Lumpur ini masih mengandung zat organik tinggi, dan tanpa perlakuan lebih lanjut, lumpur tersebut dapat menjadi sumber polusi sekunder. Perancangan IPAL ini harus diikuti dengan pengembangan protokol standar untuk penanganan dan pemanfaatan lumpur, seperti stabilisasi dan pengeringan, sebelum dibuang ke lingkungan.

 

Kesimpulan: Dampak Nyata bagi Masa Depan Akuakultur Berkelanjutan

Rancangan Instalasi Pengolahan Air Limbah (IPAL) yang diusulkan oleh Ach. Desmantri Rahmanto dan Diana Sulfa adalah solusi rekayasa lingkungan yang vital dan teruji secara teoritis. Hanya dalam waktu pemurnian total kurang dari 20 jam, sistem biofilter lima tahap ini berhasil mengatasi masalah polusi Amonia yang $311$ kali lipat di atas batas aman di Desa Kertasada, menghasilkan air buangan yang sangat aman dan jauh melampaui standar baku mutu nasional.
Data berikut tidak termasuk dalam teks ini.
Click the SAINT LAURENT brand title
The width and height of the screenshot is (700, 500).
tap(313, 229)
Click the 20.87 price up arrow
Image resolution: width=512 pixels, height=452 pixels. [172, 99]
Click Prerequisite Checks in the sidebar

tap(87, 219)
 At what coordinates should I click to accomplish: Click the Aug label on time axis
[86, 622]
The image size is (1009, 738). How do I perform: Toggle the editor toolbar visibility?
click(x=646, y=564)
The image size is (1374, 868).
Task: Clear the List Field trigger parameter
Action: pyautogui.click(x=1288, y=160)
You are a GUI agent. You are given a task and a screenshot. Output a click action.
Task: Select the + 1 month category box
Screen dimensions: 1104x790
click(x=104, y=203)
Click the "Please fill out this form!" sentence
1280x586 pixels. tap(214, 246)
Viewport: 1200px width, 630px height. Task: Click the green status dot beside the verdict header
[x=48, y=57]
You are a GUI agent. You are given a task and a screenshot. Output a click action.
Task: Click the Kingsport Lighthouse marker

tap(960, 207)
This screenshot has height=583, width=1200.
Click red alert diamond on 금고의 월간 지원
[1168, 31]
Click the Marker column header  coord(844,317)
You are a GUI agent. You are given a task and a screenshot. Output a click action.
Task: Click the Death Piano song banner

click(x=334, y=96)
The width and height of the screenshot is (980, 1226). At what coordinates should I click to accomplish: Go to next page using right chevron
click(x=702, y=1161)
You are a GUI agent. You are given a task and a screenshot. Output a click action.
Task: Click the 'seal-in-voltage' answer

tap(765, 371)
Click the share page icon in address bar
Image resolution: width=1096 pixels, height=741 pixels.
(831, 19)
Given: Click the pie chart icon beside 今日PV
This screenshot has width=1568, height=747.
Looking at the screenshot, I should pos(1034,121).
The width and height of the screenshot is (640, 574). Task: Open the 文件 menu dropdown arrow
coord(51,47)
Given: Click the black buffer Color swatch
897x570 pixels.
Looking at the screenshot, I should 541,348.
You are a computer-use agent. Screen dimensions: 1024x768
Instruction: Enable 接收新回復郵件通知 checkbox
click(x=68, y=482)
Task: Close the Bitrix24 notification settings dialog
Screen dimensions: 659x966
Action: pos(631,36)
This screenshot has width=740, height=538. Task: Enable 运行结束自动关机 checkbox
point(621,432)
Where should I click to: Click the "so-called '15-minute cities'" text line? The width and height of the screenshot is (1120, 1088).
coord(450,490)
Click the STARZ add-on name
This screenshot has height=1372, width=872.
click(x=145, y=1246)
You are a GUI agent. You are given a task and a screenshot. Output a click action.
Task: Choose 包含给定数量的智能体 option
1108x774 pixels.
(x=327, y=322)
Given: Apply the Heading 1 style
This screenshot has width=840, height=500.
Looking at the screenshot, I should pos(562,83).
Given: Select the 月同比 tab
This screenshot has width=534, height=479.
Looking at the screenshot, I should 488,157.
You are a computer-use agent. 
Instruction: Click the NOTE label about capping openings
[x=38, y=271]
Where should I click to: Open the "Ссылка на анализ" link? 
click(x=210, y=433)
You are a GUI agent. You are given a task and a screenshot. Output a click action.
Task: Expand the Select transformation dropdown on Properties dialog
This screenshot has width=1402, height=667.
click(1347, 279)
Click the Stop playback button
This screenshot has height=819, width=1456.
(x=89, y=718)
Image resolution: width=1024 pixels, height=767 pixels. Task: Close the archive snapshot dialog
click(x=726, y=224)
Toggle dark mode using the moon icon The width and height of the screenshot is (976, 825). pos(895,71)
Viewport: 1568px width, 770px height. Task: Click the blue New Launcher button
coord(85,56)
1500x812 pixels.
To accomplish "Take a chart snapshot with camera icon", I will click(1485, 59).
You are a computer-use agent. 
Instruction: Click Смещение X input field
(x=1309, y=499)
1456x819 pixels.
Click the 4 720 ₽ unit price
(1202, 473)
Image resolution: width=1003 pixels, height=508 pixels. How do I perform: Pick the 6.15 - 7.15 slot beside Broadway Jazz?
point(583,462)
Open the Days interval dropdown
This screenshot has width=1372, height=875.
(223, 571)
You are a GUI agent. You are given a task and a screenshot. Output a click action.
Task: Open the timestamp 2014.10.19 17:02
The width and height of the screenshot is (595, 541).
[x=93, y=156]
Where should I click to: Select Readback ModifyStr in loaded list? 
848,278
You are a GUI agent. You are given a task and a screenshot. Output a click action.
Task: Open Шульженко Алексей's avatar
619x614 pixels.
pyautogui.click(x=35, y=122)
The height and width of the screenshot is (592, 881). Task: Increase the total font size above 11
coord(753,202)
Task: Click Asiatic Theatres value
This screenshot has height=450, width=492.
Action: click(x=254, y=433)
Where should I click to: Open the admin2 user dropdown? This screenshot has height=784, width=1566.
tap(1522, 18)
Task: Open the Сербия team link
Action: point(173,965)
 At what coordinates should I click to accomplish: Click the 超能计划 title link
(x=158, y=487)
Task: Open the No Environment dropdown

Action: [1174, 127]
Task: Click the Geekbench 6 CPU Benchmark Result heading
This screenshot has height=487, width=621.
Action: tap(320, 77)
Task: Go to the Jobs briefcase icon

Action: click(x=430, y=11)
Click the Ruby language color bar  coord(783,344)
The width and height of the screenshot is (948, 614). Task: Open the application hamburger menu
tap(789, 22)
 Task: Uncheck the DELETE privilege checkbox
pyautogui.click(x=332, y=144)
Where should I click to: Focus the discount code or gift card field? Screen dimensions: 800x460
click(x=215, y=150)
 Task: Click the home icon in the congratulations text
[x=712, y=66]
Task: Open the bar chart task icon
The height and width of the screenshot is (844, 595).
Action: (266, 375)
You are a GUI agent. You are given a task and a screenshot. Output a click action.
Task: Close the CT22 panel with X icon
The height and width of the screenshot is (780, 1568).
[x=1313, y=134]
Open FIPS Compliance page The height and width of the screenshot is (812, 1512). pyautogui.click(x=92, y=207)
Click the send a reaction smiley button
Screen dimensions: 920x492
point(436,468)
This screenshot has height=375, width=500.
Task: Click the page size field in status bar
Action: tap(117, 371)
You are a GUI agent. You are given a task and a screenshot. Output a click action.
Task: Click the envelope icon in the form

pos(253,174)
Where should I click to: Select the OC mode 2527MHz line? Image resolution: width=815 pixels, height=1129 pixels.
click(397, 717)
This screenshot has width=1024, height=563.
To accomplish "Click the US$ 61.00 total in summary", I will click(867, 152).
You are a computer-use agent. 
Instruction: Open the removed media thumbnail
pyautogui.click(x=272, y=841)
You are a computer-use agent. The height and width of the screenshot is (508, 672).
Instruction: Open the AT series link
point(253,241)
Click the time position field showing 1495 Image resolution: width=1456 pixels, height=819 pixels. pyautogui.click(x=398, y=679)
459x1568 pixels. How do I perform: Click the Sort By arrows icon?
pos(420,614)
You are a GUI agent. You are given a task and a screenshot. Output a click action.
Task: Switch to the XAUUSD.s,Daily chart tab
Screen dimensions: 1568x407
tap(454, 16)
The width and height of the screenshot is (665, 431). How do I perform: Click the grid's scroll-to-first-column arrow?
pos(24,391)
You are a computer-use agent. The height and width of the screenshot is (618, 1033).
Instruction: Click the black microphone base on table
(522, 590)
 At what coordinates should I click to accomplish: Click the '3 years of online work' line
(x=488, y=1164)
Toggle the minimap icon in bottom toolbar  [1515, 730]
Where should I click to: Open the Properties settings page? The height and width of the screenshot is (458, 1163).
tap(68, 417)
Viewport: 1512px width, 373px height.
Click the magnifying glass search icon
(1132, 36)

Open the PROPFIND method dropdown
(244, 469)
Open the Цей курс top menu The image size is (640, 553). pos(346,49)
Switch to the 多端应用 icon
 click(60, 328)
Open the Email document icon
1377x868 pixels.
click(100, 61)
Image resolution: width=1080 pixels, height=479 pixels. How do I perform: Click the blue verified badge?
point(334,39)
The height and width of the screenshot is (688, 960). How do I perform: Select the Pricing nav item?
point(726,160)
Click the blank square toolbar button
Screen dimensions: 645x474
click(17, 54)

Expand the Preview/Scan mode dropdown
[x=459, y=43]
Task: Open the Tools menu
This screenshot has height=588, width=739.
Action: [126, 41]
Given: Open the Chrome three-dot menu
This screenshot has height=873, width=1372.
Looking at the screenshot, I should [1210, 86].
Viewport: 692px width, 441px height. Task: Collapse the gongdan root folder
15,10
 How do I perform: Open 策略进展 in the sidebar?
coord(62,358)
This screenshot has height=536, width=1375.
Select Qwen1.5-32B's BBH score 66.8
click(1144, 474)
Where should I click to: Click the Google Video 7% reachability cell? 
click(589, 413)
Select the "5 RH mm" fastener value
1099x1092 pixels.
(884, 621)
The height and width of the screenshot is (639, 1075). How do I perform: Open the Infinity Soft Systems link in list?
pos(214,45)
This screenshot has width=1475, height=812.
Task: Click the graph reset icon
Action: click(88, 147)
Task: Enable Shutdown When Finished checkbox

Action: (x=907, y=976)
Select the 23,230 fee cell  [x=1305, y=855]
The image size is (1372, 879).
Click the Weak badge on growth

Keberhasilan di Kertasada ini dapat menjadi model yang direplikasi. Jika terbukti efisien di lapangan, desain IPAL ini dapat dijadikan praktik terbaik dan distandardisasi sebagai persyaratan wajib bagi praktik budidaya udang intensif, tidak hanya di Sumenep, tetapi di seluruh kawasan pesisir Indonesia.

Pernyataan Dampak Nyata

Jika rancangan IPAL biofilter anaerobik-aerobik ini diterapkan secara masif di wilayah budidaya intensif, temuan ini akan memberikan dampak ekonomi-lingkungan ganda yang signifikan: mengurangi beban polusi di muara sungai dan mencegah kerusakan ekosistem pesisir lebih lanjut. Jika diterapkan, temuan ini dapat mengurangi biaya pemulihan ekosistem sungai dan menghilangkan risiko denda regulasi lingkungan yang mahal, sekaligus meningkatkan citra keberlanjutan industri akuakultur di kawasan Kalianget hingga 70% dalam waktu lima tahun. Keberhasilan di Kertasada bisa menjadi katalis yang mewujudkan praktik budidaya udang yang maju, bertanggung jawab, dan ramah lingkungan.